Зимой сюда съезжались монгольские князья с домочадцами и свитой, однако живущих здесь круглый год простых монголов было немного. Торговлей они почти не занимались, хотя их ближайшие родичи, буряты, держали в руках весомую долю ургинской коммерции. Среди выходцев из России немало было евреев и татар. Быстро росла японская колония; один из её членов, как в 1919 году доносил в Омск местный колчаковский агент, открыл первый в Урге публичный дом, чтобы через женщин выведывать секреты русских и китайских клиентов[89]89
В крупных городах Китая, Кореи и Юго-Восточной Азии многие публичные дома принадлежали японцам – они славились как самые умелые и жестокие сутенёры.
[Закрыть]. Время от времени появлялись западноевропейские и американские дипломаты, коммерсанты, инженеры, миссионеры и просто авантюристы вроде беглого датского матроса Франца Ларсена, харизматичного конокрада, любимца Богдо-гэгэна и его жены Дондогдулам, которую он учил стрелять из винчестера.
В районе Захадыра и Половинки, на узких улочках, стиснутых заплотами из неошкуренных лиственничных стволов, было многолюдно. В толчее проходили обозы и верблюжьи караваны, проезжали всадники и китайцы-велосипедисты, но не такой уж большой редкостью считался и автомобиль. На Калганском тракте существовали газолиновые пункты для заправки горючим. Работала электростанция на угле из Налайхинских копей, кое-где в домах по вечерам зажигалось электричество. Имелся кинематограф, куда монгольские князья приезжали со всеми домочадцами, как на праздник.

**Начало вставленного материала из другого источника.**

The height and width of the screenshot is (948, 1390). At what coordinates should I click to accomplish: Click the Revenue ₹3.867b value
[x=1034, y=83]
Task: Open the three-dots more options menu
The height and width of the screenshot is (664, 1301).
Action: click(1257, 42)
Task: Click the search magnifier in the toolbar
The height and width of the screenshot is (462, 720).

Телефонная сеть насчитывала до сотни абонентов.
Русские считали Ургу типично азиатским городом, однако японцы утверждали, что такого города нет больше нигде в Азии. Лестный титул Северной Лхасы определял суть монгольской столицы не многим точнее, чем сравнение с Северной Венецией применительно к Санкт-Петербургу. Через свои святыни и обитающего в ней Живого Будду связанная с сакральными силами, но несравненно шире открытая миру, чем Лхаса настоящая, где даже швейные машинки находились под запретом, Урга являла собой уникальное сочетание монастыря и ханской ставки, рынка и богословской академии, Востока и Запада, современности и Средневековья.

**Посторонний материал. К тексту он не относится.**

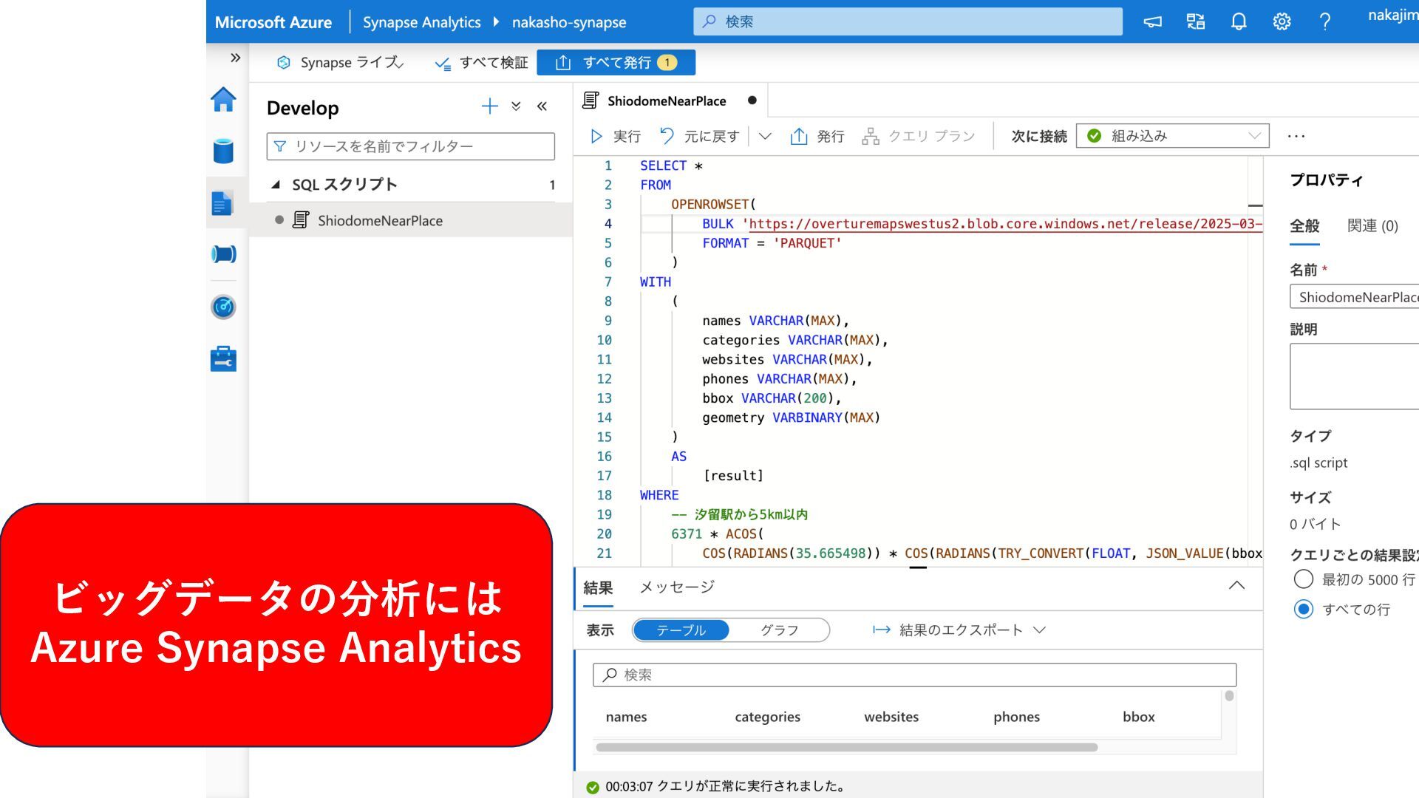The width and height of the screenshot is (1419, 798).
Task: Open the 結果のエクスポート dropdown
Action: click(959, 630)
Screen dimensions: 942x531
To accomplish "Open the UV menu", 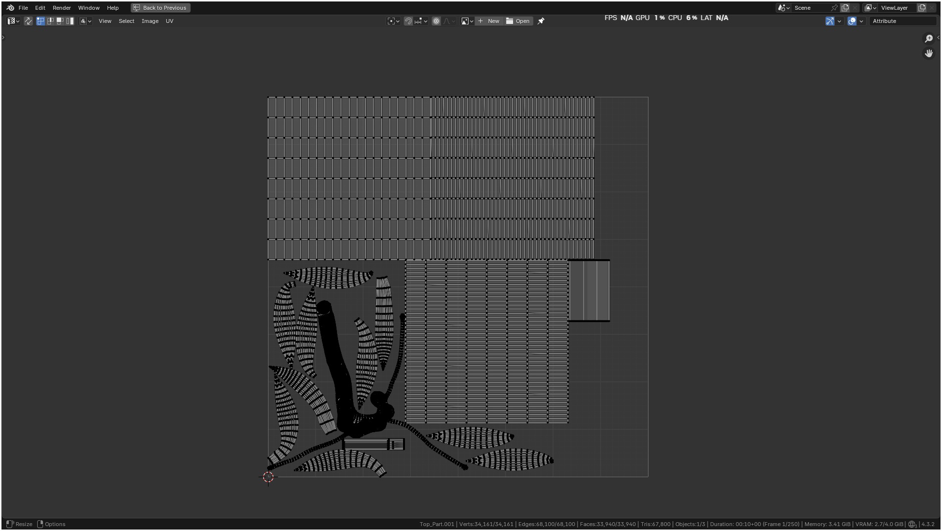I will pyautogui.click(x=169, y=21).
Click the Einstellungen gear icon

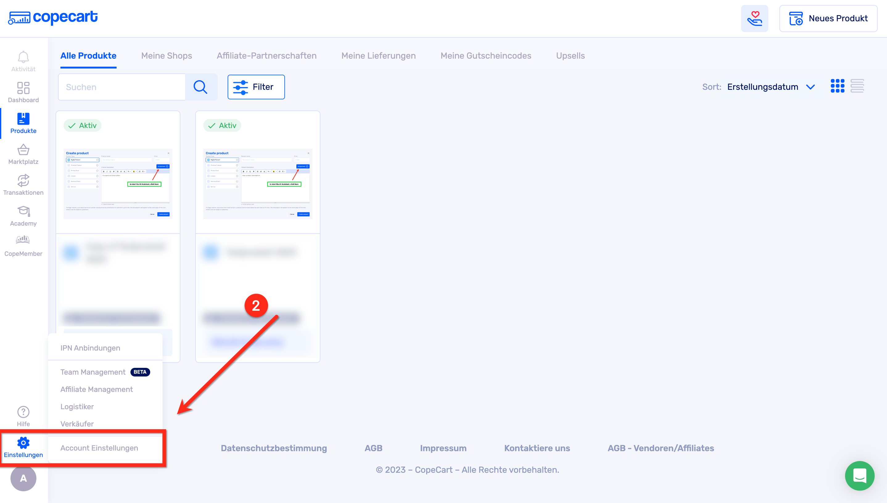[23, 443]
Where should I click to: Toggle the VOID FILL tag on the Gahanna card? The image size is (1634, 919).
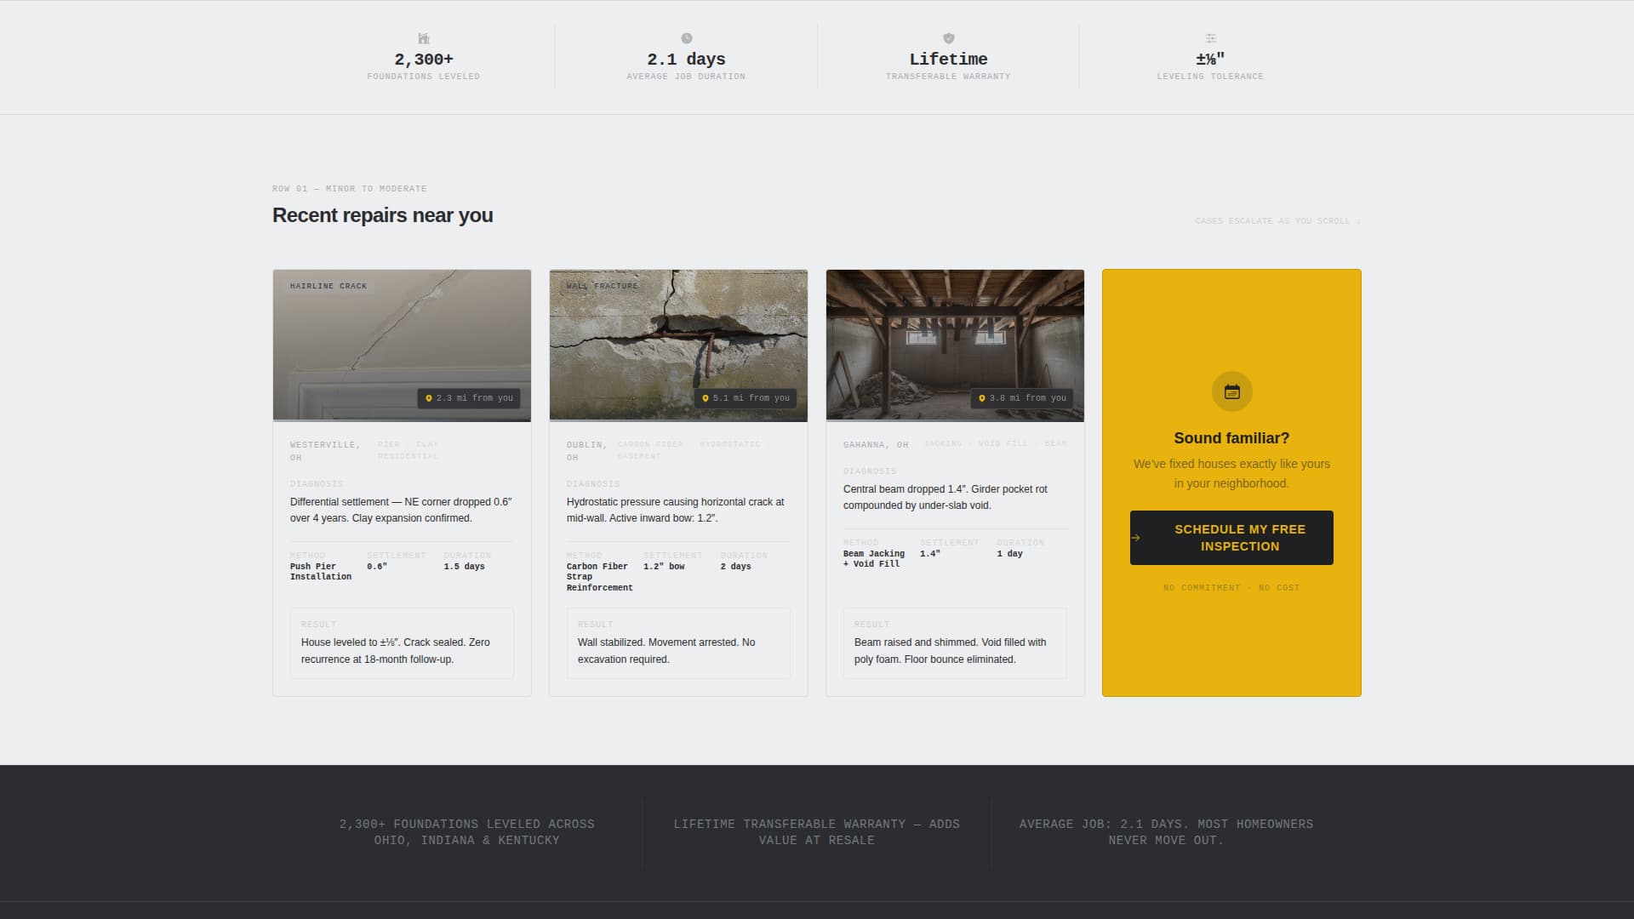1002,443

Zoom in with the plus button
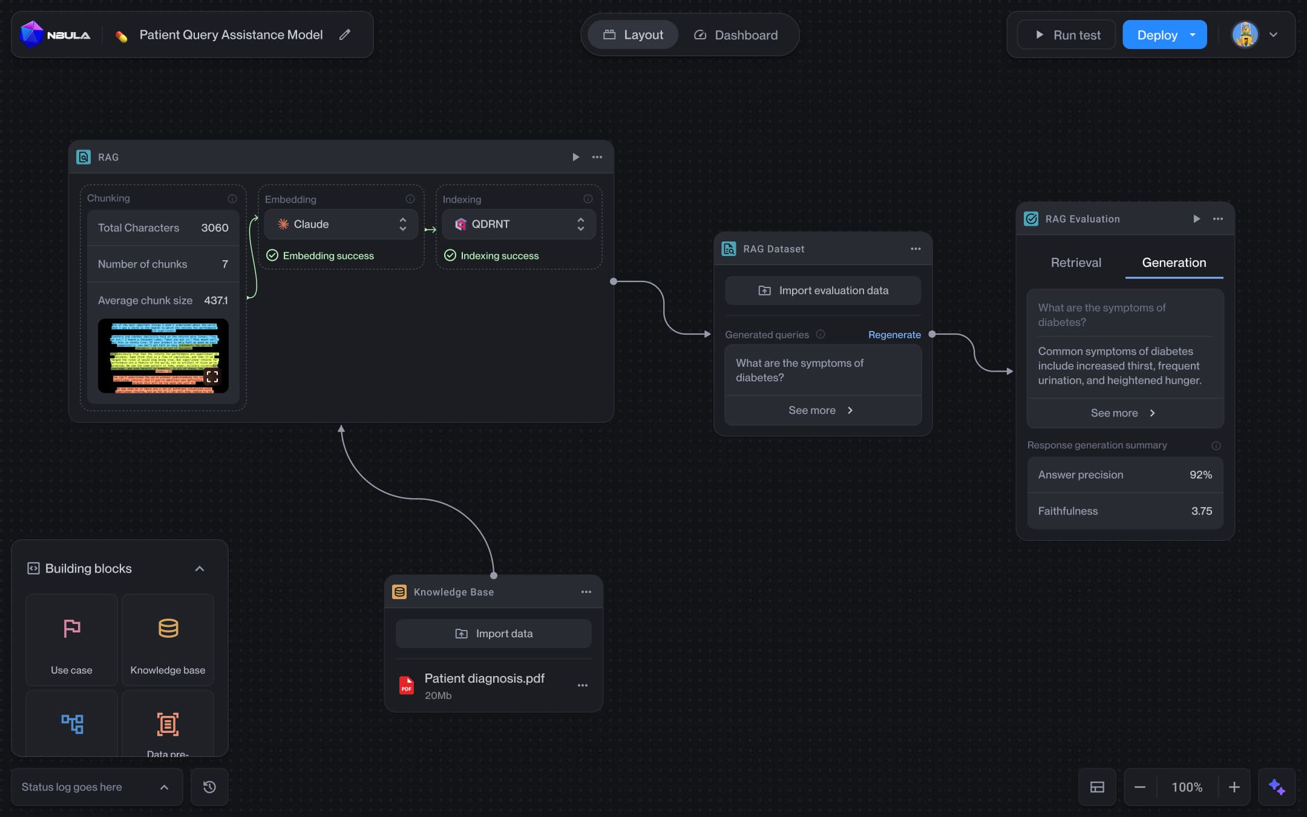point(1234,787)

Монголы не сжигали и не зарывали своих мертвецов, а оставляли в степи на съедение хищникам. Это был последний доступный человеку подвиг самопожертвования – после смерти он должен был собственной плотью послужить на благо других живых существ, чтобы обеспечить себе благоприятное перерождение. Если труп долго оставался несъеденным, родственники покойного начинали беспокоиться. В Урге вместо волков, лис и грифов-стервятников роль могильщиков исполняли собаки. За пару часов от вынесенного в сопки мёртвого тела оставался голый скелет, но обилие человеческих костей в окрестностях столицы никого не смущало – для буддиста скелет символизирует не смерть, а начало новой жизни.
«Ни водопровода, ни канализации, ни мостовых, ни освещения, – констатирует Торновский. – Санитарной частью заведовали солнце, ветер, холода, собаки и чистый воздух. Благодаря им в Урге почти не было инфекционных заболеваний».
Громадные стаи полудиких собак обитали на городских свалках и в тех местах, куда выносили трупы, по ночам их лай и вой «сливались в шум, подобный резкому воющему ветру и звуку морского прибоя». В сопках между Гандан-Тэгчинлином и Да-Хурэ, где этих пожирателей мертвецов было больше всего, ночная встреча с ними могла стоить жизни одинокому путнику – иногда они нападали и на живых. Европейцы, признавая их необходимость, относились к ним с опасливым омерзением, а монголы – с почтением. Несколько особенно крупных экземпляров этой породы были представлены в зверинце Богдо-гэгэна.